___ PROVIDED INFORMATION

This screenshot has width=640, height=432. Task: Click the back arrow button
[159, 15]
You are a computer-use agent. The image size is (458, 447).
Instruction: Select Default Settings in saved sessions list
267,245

______

*WHAT YOU NEED TO DO*
Lay out the lines from the one containing "You are a computer-use" through the end of the records, both included, as a numbered list without blank lines.

*RESULT OF THE TASK*
1. You are a computer-use agent. The image size is (458, 447).
2. Instruction: Select Default Settings in saved sessions list
3. 267,245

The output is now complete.